Era o último dia de aula em que eu ministrava um curso sobre questões de sustentabilidade — ambientais, sociais e econômicas — para queridos e incríveis professores e professoras alfabetizadores da rede municipal de uma capital de um estado brasileiro. Para esse dia especial, planejei uma aula prática, ou seja, "in loco". Então, embarcamos em um ônibus, no qual nem cintos de segurança havia, e seguimos por um caminho de terra, sacolejando sem qualquer garantia de conforto ou segurança, enquanto adentrávamos a mata do interior dessa amada capital brasileira.

Chegamos! Ao descer do ônibus, fomos recebidos por um céu povoado por corvos. O cheiro, insuportavelmente fétido, se entranhava nas nossas narinas, provocando uma sensação de náusea. O impacto foi devastador ao nos depararmos com imensos paredões de lixo, que se erguiam em direção ao céu, imponentes e ameaçadores. Entre essas muralhas de lixo dispostas numa espécie de círculo, uma fossa, se mostrava diante de nós. Palavras não conseguem capturar a magnitude daquela cena desoladora. Era uma visão aterradora, simplesmente estarrecedora!

Refleti sobre a questão ambiental. Todo aquele lixo, imenso e insuportável, é gerado por nós, seres humanos!
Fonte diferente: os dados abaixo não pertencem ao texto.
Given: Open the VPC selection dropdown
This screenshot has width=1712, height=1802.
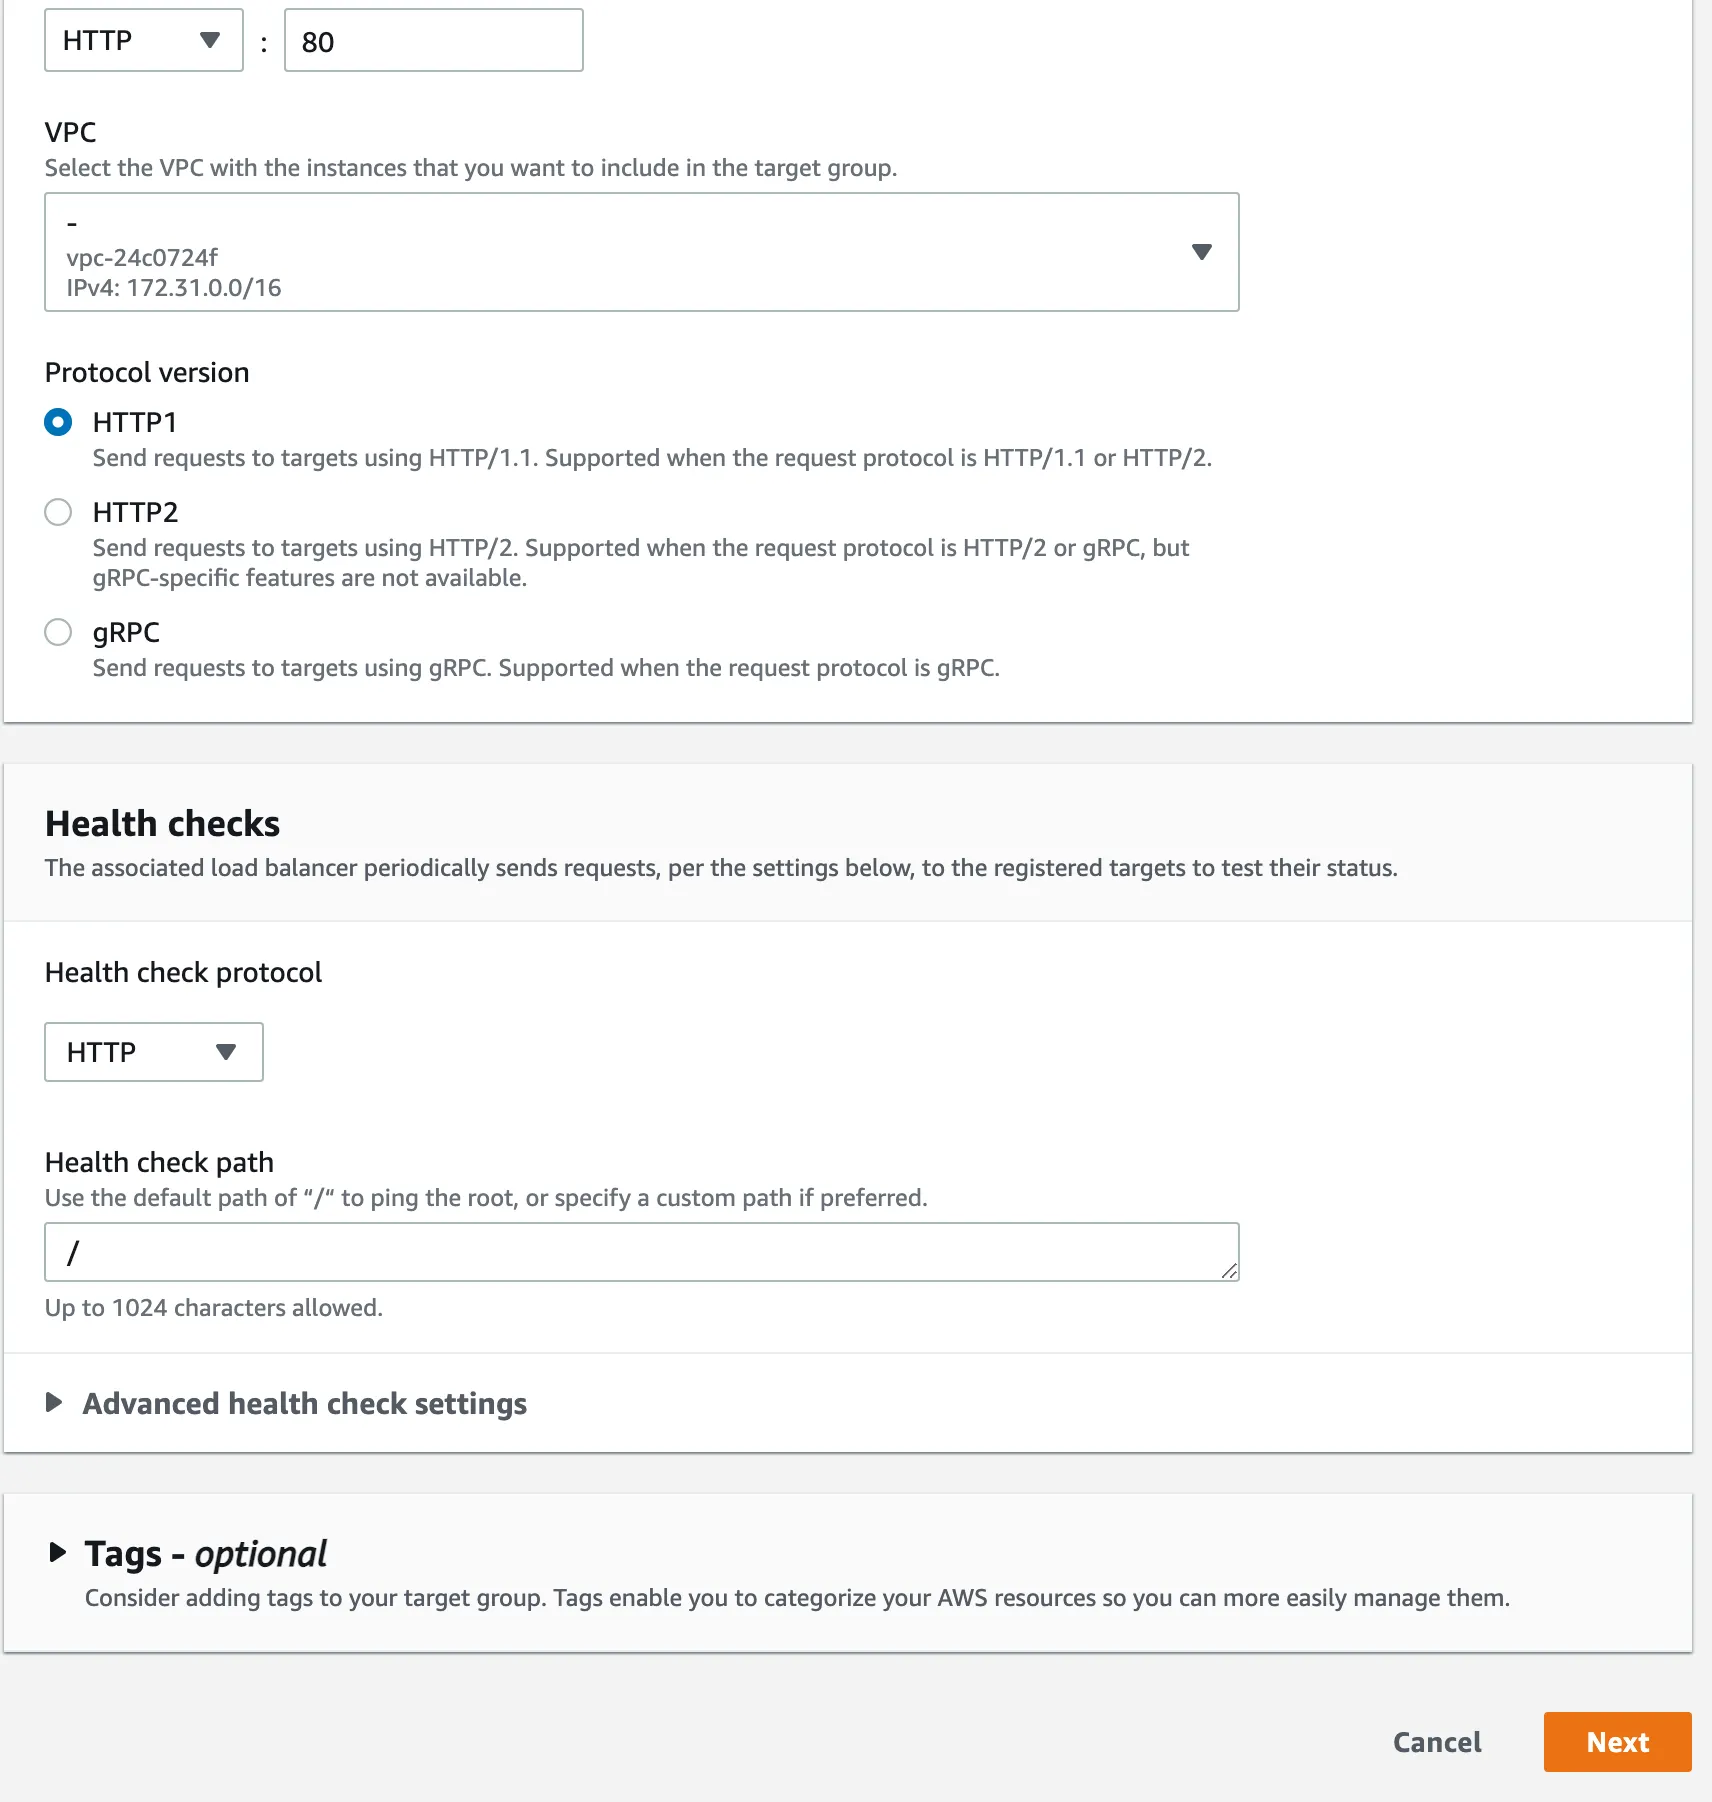Looking at the screenshot, I should coord(640,252).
Contudo, esse impacto pareceu insignificante diante da cena que se desdobrou diante de meus olhos: crianças e adultos, imersos naquele mar de lixo, vasculhando em busca do que pudesse ser aproveitado, até mesmo comida. Vi, então, uma criança, com um brilho de surpresa nos olhos, ao encontrar um pote com restos de iogurte. Com as pontas dos dedos, ela tentava saborear a migalha de uma vida que, para muitos de nós, seria e é desperdiçada.

Foto: Acervo pessoal/ Sandra

Tentei respirar, mas era difícil, pois, a cada suspiro, o cheiro insuportável invadia meu corpo. Foi então que vi um senhor agachado, cabisbaixo, com a pele marcada por erupções, resultado do contato com o lixo. Me aproximei e perguntei se ele poderia conversar comigo. Ele não me olhou nem respondeu, permanecendo imóvel. Insisti, e finalmente ele, sem me encarar, disse: "Falar comigo por quê? Vocês vão embora e tudo continuará igual. Ninguém nos vê aqui. Somos o lixo descartado. Somos seres humanos descartados. Você tem nojo de mim e não pode fazer nada para mudar isso."
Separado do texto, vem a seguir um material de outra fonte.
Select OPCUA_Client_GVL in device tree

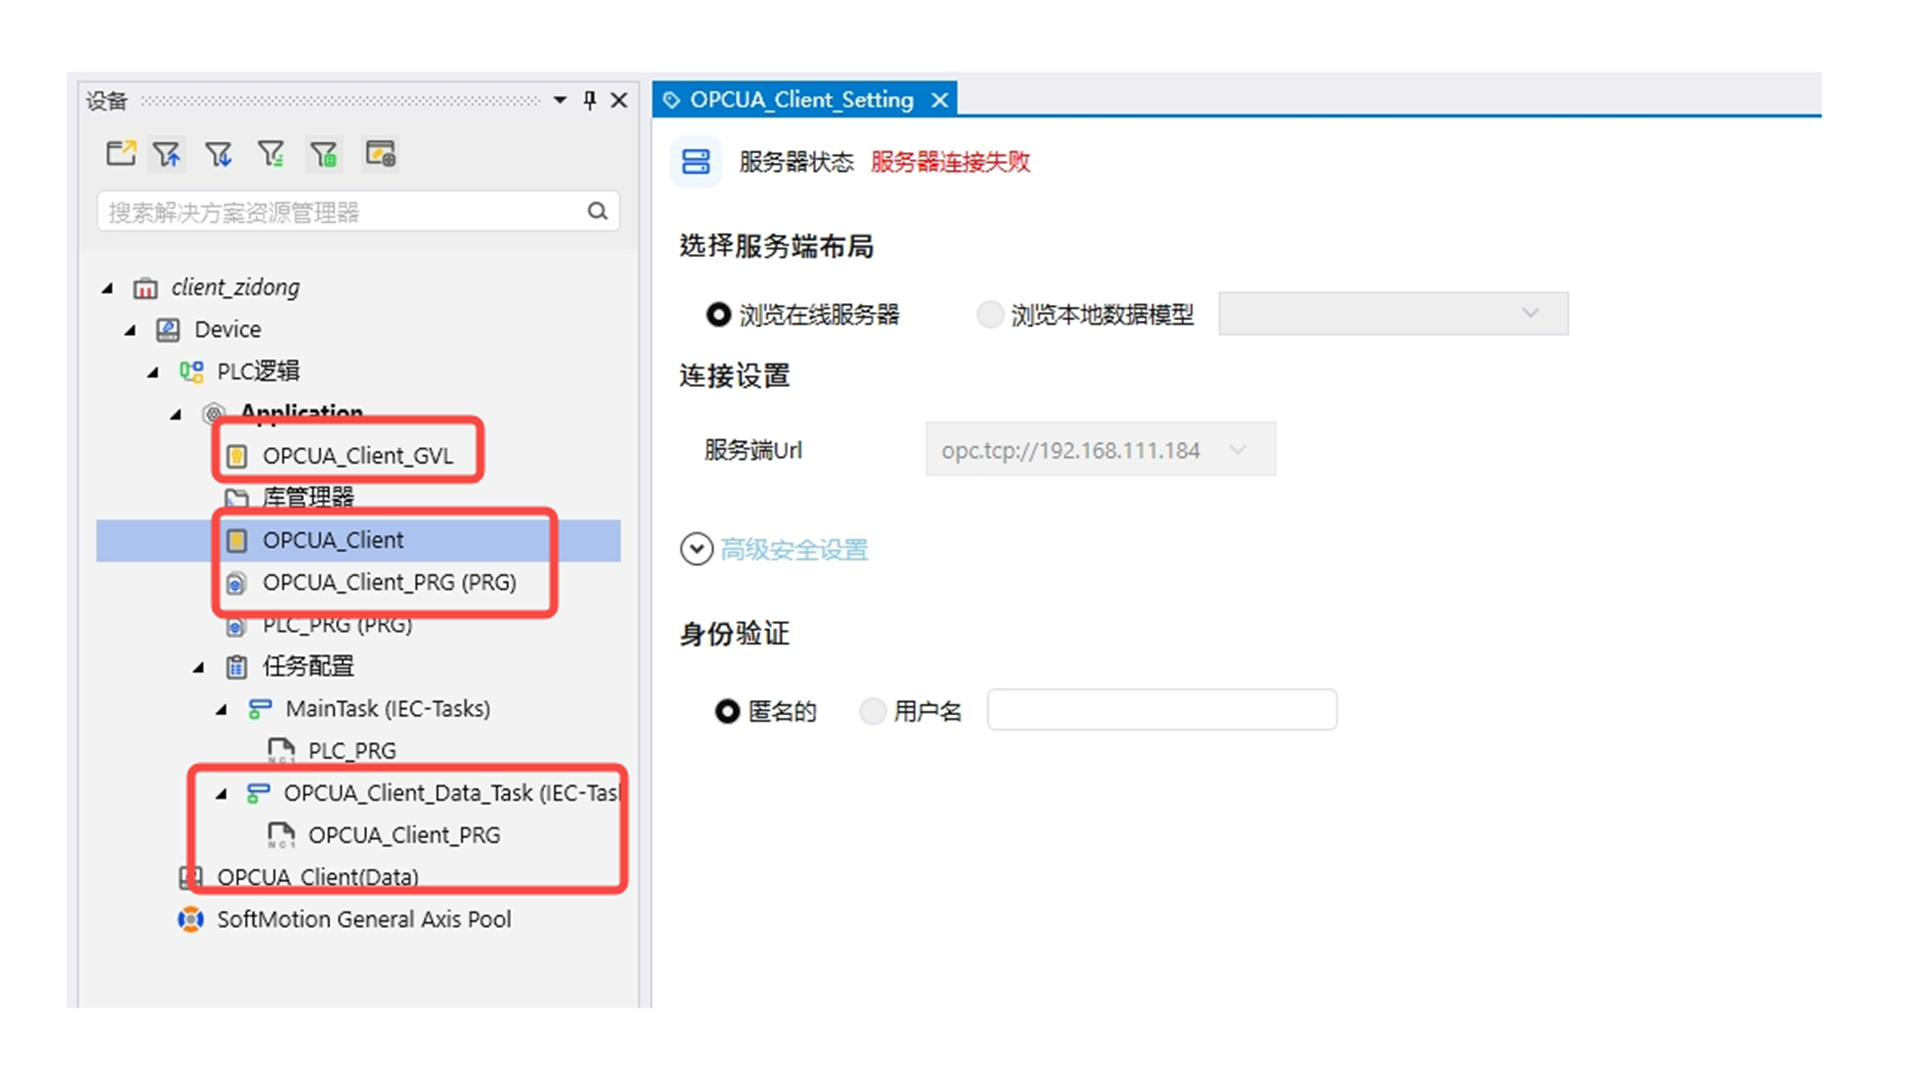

Nesse momento, e eu realmente não sei de onde surgiu essa ideia, respondi: "Há algo que posso fazer. Se o senhor aceitar tirar uma foto comigo, eu prometo que a estamparei em todos os lugares onde for possível. Em cada palestra que eu der, vou finalizá-las com a sua foto e contar a história deste lugar, para mostrar que existem pessoas, inclusive crianças, vivendo aqui."

Naquele instante, ele ergueu a cabeça e, finalmente, pude enxergar seus olhos, marcados pela tristeza. Me apresentei e perguntei seu nome: "Sr. Raimundo". Ele estendeu a mão, e eu a apertei com respeito. Senti, talvez apenas uma impressão minha, que ele queria saber se eu teria coragem de tocar sua mão, coberta de pruídos devido ao contato constante com o lixo.

Apertamos as mãos, e quando me preparei para tirar a foto, ele disse: "A foto precisa ser no meio do lixo, dentro do fosso." Tentei disfarçar meu pavor (acho que não consegui), respirei fundo, sentindo aquele ar denso, turvo e cinza. Pedi, em pensamento, para o meu anjo da guarda me ajudar a não vomitar, e então seguimos para o centro do fosso do lixão, caminhando sobre metros e metros de lixo, rodeados pelas imensas montanhas de lixo que nos cercavam e me apavoravam.

Não há palavras que possam capturar o horror de um lugar como aquele, mas, nos olhos do Sr. Raimundo, pude perceber um lampejo de esperança na hora da foto. Nós nos olhamos e, contra toda a adversidade, conseguimos sorrir. Nos abraçamos, e uma de minhas alunas registrou esse momento, a foto que vocês podem ver ao lado desta história.

Ah, a esperança! Foi o Sr. Raimundo quem me ensinou a sempre carregá-la no coração, não importa o quão desolador o cenário seja.


Beijos de Luz.



***

Sandra Marcondes

Psicanalista, advogada e com a esperança sempre carregada no coração!